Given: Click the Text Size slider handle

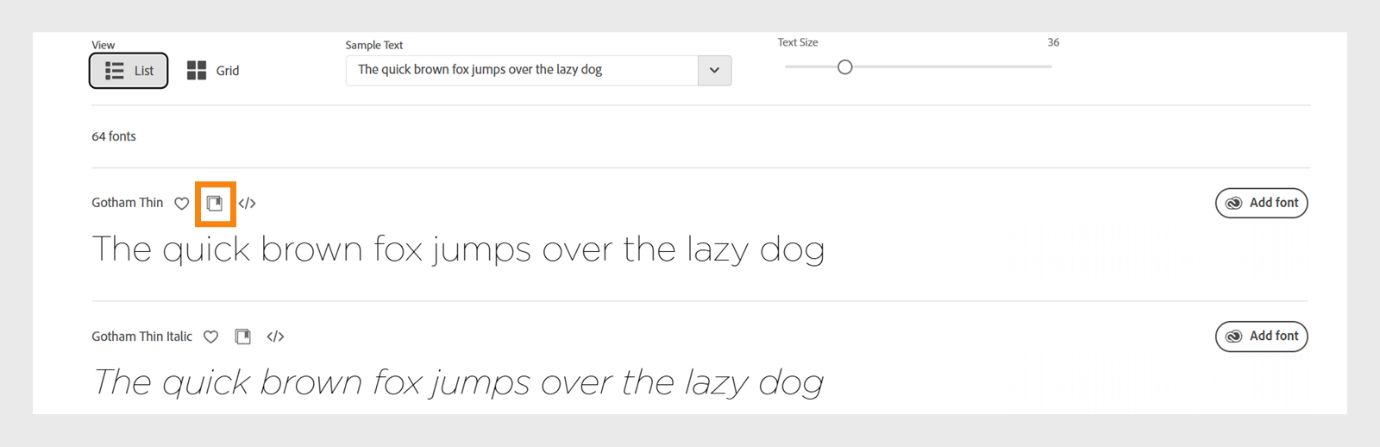Looking at the screenshot, I should click(x=845, y=67).
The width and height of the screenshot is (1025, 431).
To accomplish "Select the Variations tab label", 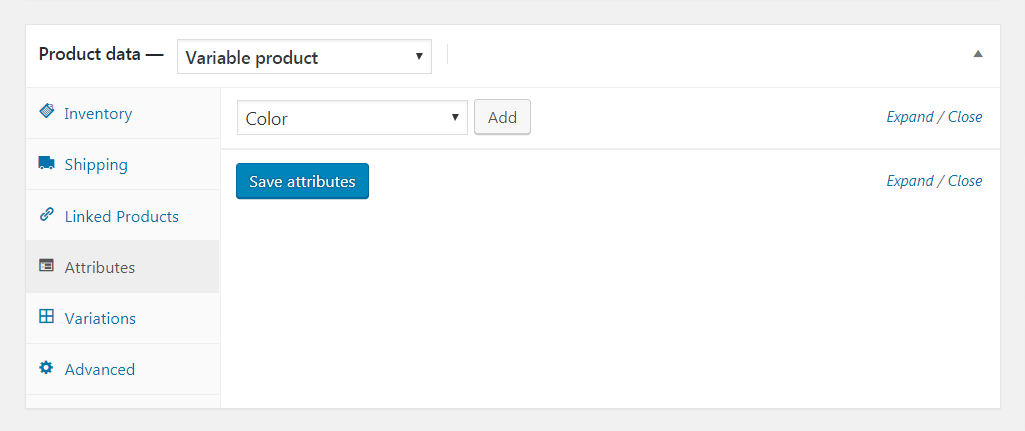I will 100,319.
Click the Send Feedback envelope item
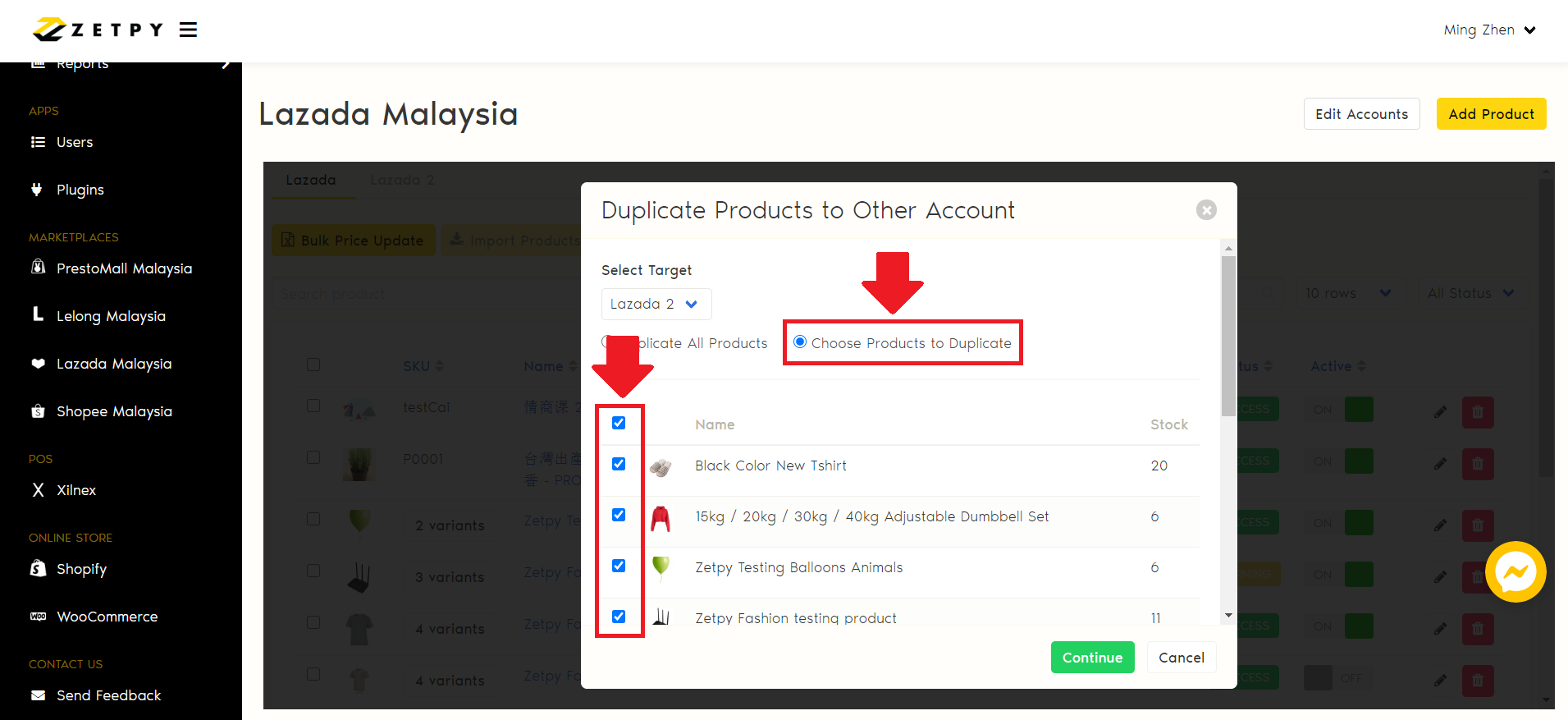Image resolution: width=1568 pixels, height=720 pixels. pyautogui.click(x=108, y=695)
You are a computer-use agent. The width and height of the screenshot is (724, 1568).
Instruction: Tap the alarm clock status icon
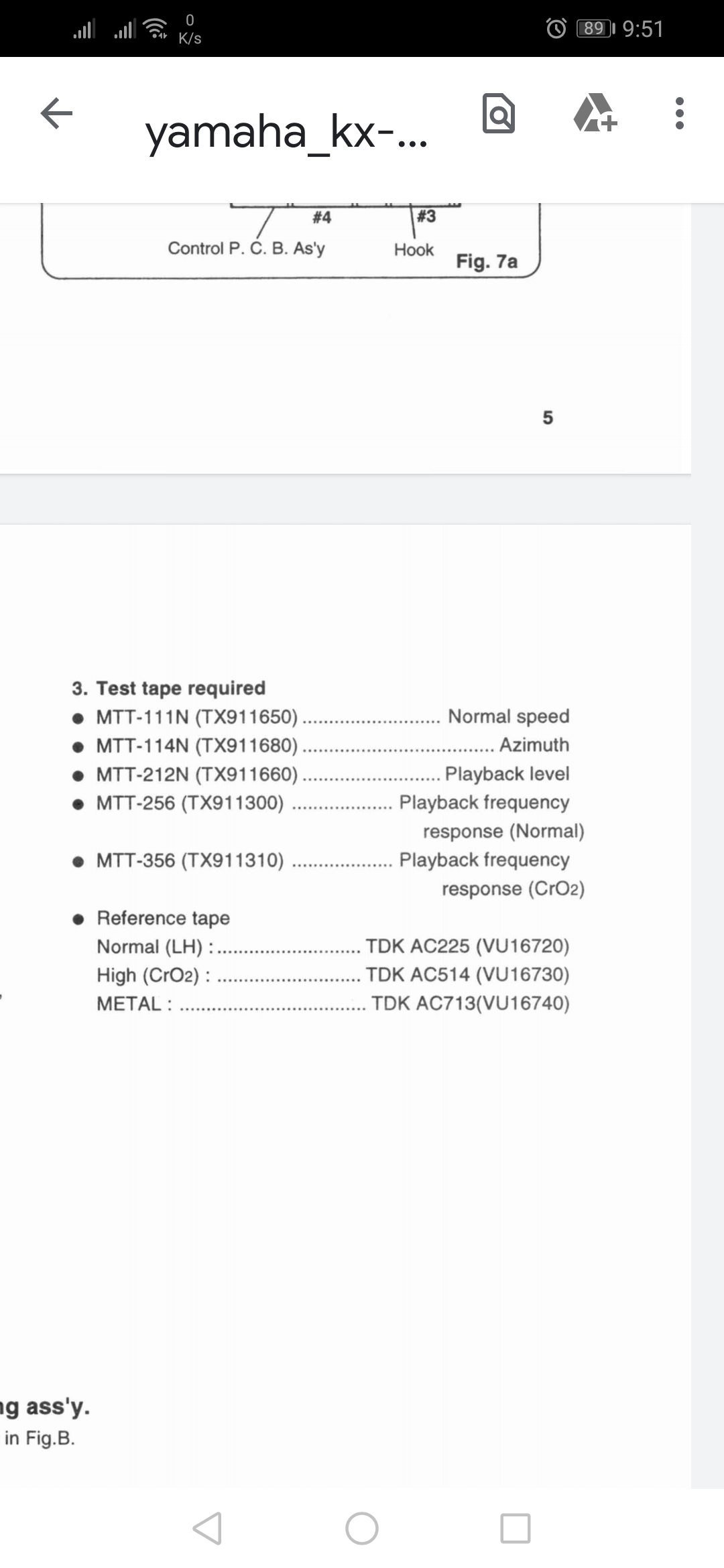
======
Repeat word for word the lines beginning at the one with "You are a computer-use" and ending at the final line of the records above, both included, and no others. Leave the pictures out.

Task solution:
You are a computer-use agent. The width and height of the screenshot is (724, 1568).
Instruction: Tap the alarm clock status icon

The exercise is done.